For assay of progesterone, after two freeze-thaw cycles were performed to break the cell membranes, the homogenate was centrifuged for 5 min at 5000×g, 2–8 °C. The assay in the supernatant was carried out immediately.
Total serum cholesterol (CHOL) (precursor of reproductive hormones) was analyzed using the Vitros 5.1 FS CHOL Slides and the Vitros Chemistry Products Calibrator Kit 2 on the Vitros Chemistry System. The Vitros CHOL Slide is a multilayered analytical element coated on a polyester support. The enzymatic method was similar to that proposed by Allain et al. (1974).
Cd analysis
Cd concentration was analyzed in the whole blood, uterus, and whole brain, using a GFAAS (Hitachi Z-8270) with Zeeman-type background correction, autosampler, and pyrocoated tube. The digestion of samples was performed with a MarsXpress microwave digestion system (CEM, USA). For the determination of Cd concentrations, duplicate samples were prepared. The analytical quality control of the whole blood and tissue samples (reference samples: Seronorm Whole Blood L-1, Sero, Norway, and Bovine Liver SRM 1577b, National Institute of Standards and Technology, USA) was within the range of reference values. The detection limit for Cd was 0.2 μg/L or 0.2 ng/g wet tissue. Cd concentrations in the whole blood, whole brain, and in uterine tissue were expressed as micrograms per liter or micrograms per gram wet tissue.
Statistical analysis
All data were expressed as mean ± standard deviation. We used the Kruskal-Wallis one-way analysis of variance followed by the pairwise comparison of selected means with the Mann-Whitney U-test. Significance was set at a value of p ≤ 0.05. Statistically analysis was performed using Statistica v. 12.5 (StatSoft, Krakow, Poland).
In the estrous cycle, the statistical analysis comprised of the following: (1) the mean length of estrous cycle in controls and Cd-exposed females and (2) the frequency of each of 4 cycle phases.
The one-way analysis of variance following the Dunnet’s test was used in the case of variance homogeneity, and the Kruskal-Wallis analysis of variance was followed by the non-parametric test in the case of heterogeneity. Frequency data were analyzed with the Fisher’s exact probability test.
Results
Clinical observation
Neither during Cd administration nor in a 3-month observation period, changes in the integral toxicity indicators, manifested by alterations in the body weight and chosen organ weight (Table 2), water intake, and food consumption (data not presented) were observed. As shown in the table, there were no statistically significant differences in both the final body weight and chosen organ weight (relative and absolute) between females receiving Cd doses in the range of 0.09–4.5 mgCd/kg b.w. and the pure control groups. In the positive control group, although the uterine weight did not statistically increase after 30 days of 17β-estradiol administration, the tendency to increase the weight persisted for 3 months after the end of exposure in comparison to oil control (Table 2).
Plasma level of steroid hormones
Figure 1a, b presents plasma concentrations of sex hormones (E2 and P) in female rats of the study and control groups. The tendency to decrease plasma E2 concentration was observed in female rats receiving the highest Cd dose (4.5 mgCd/kg), but this effect was not significant (Fig. 1a). After 90 days following the exposure termination, significant lower plasma concentrations of E2 were still maintained in the Cd group (4.5 mgCd/kg) compared to the pure control (Fig. 1a).
++++++++++
INSTRUCTIONS —
• 1. Can you set down, word for word, the stretch of the cadmium study text from "Cd analysis" through "gram wet tissue."?
• 2. Will you take the cadmium study text further, picking up right after its final sentence?
++++++++++
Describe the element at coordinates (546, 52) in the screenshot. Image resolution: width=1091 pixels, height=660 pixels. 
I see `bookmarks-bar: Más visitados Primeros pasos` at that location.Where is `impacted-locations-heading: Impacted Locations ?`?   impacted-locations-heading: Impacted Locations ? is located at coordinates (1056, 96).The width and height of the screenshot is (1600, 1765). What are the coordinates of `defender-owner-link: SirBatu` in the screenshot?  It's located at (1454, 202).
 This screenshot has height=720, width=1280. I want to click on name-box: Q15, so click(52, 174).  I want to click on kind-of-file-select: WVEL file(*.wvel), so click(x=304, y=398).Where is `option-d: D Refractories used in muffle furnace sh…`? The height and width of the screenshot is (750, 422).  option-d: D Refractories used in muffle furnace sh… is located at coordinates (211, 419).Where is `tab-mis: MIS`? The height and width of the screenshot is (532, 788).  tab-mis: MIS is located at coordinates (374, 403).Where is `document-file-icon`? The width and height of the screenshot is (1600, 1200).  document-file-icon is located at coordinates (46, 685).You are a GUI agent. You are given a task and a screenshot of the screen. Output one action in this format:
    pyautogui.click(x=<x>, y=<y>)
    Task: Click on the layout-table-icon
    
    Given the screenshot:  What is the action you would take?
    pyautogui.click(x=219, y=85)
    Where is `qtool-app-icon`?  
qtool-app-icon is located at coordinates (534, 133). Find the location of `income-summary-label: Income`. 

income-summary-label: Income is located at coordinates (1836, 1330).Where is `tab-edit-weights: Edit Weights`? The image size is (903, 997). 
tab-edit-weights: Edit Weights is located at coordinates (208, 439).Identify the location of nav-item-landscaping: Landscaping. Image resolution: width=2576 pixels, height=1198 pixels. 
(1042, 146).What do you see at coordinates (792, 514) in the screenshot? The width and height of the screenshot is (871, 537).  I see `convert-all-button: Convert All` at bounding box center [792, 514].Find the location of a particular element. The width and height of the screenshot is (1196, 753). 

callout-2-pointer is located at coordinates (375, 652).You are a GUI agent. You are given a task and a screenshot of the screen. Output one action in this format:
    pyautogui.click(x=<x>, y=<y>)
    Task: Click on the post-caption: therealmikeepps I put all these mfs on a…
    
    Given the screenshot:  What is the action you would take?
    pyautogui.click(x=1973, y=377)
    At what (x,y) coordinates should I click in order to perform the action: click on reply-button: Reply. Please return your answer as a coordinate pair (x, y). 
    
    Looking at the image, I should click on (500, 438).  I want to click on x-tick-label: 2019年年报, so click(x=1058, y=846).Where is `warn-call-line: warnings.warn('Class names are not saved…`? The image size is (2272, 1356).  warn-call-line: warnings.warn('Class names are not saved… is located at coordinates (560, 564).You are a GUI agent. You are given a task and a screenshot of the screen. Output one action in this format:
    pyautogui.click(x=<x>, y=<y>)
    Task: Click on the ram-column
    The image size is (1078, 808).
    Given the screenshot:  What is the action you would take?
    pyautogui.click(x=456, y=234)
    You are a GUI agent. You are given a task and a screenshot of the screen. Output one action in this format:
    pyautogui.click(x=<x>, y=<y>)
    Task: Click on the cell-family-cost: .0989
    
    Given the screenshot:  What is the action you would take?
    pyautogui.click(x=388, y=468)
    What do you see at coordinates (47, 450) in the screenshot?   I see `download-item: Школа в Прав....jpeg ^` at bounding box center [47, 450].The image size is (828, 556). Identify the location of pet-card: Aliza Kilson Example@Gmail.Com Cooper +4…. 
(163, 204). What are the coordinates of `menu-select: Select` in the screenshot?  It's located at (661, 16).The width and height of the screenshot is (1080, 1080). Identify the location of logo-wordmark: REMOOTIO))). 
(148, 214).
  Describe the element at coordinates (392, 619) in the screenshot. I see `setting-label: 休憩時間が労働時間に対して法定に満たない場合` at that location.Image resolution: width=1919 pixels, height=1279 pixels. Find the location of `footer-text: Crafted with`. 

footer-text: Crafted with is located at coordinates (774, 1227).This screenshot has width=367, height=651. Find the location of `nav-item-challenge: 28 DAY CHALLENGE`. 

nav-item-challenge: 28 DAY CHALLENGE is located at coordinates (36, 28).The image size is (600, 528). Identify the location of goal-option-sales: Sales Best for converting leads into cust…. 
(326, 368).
++++++++++
ANSWERS —
• 1.
Cd analysis
Cd concentration was analyzed in the whole blood, uterus, and whole brain, using a GFAAS (Hitachi Z-8270) with Zeeman-type background correction, autosampler, and pyrocoated tube. The digestion of samples was performed with a MarsXpress microwave digestion system (CEM, USA). For the determination of Cd concentrations, duplicate samples were prepared. The analytical quality control of the whole blood and tissue samples (reference samples: Seronorm Whole Blood L-1, Sero, Norway, and Bovine Liver SRM 1577b, National Institute of Standards and Technology, USA) was within the range of reference values. The detection limit for Cd was 0.2 μg/L or 0.2 ng/g wet tissue. Cd concentrations in the whole blood, whole brain, and in uterine tissue were expressed as micrograms per liter or micrograms per gram wet tissue.

• 2.
An upward trend in the plasma progesterone concentration (Fig. 1b) in females receiving Cd at all applied doses (0.09–4.5 mgCd/kg) was noted after 30 days of administration, but the increase was statistically insignificant. It is worth noting that after 90 days a significant increase in plasma progesterone was also observed in all Cd-exposed groups of female rats, regardless of the administered Cd doses, compared to the pure control group (Fig. 1b).
To illustrate the disturbed metabolism of the analyzed hormones due to Cd effect, the ratio of progesterone-estradiol levels (P/E2) was also calculated (Fig. 1c). The P/E2 ratio was significantly higher in females after termination of a 30-day exposure to the highest doses (4.5 mgCd/kg) and also 90 days after Cd administration in all groups (Fig. 1c). About a two- to threefold increase was observed.
Unlike Cd, 17β-estradiol (positive control) induced a typical effect for this compound, i.e., a statistical significant increase in plasma E2 level and an insignificant decrease in P level, as compared to the oil control (Fig. 1a, b). Confirmation of this dependence was a substantial decrease of the ratio of progesterone-estradiol levels (P/E2) after termination of a 30-day administration (Fig. 1c).
Concentrations of steroid hormones in the uterus tissue are given in Fig. 2a, b. Similarly to plasma, the tissue ratio of progesterone-estradiol levels (P/E2) was calculated (Fig. 2c). As shown in Fig. 2 a, b, no significant changes in the concentration of both hormones (P and E2) in the uterus tissue after Cd administration to females at doses of 0.09–4.5 mgCd/kg were found after termination of a 30-day exposure and 90 days of post-exposure observation. The increased E2 levels (~ 2.5-fold) in the uterus tissue of rats (Fig. 2a) with the co-existing significantly decreased P/E2 ratio were found only in the positive control group (Fig. 2c).
Figure 3 presents the levels of total cholesterol (CHOL) in rat females in all groups under study. As shown, there were no significant effects of Cd on CHOL levels compared to controls. Only, the administration of 17β-estradiol generated a significant decrease in the concentration of total CHOL, up to 50%, in the female plasma compared to the control oil group (Fig. 3).
Estrous cycle
The estrous cycle was analyzed after a 30-day administration of the three different daily Cd doses of 0.09, 1.8, and 4.5 mgCd/kg b.w. and 3 months after the exposure termination. Prior to the exposure, an average length of the sexual cycle in rats ranged from 3.93 to 4.29 days. Compared to pure controls, Cd doses of 0.09 and 1.8 mgCd/kg b.w. did not exert a significant impact on the length of the sexual cycle, while in females exposed to the highest Cd dose (4.5 mgCd/kg b.w.), the cycle length was significantly prolonged up to 5.75 days. After a 30-day administration of 17β-estradiol (0.03 mg/kg), no significant changes in the cycle length of the females were observed as compared to the oil control group (Table 3).
Cd administered at doses of 4.5 mg/kg b.w. also caused an irregular pattern with cycles of extended duration and changed frequency of cycle phases (Fig. 4). After 30 days of exposure to 4.5 mgCd/kg, the diestrus phase was found to be significantly longer, compared to the pure control. A similar effect was also found after prolonged observation (3 months) (Fig. 4).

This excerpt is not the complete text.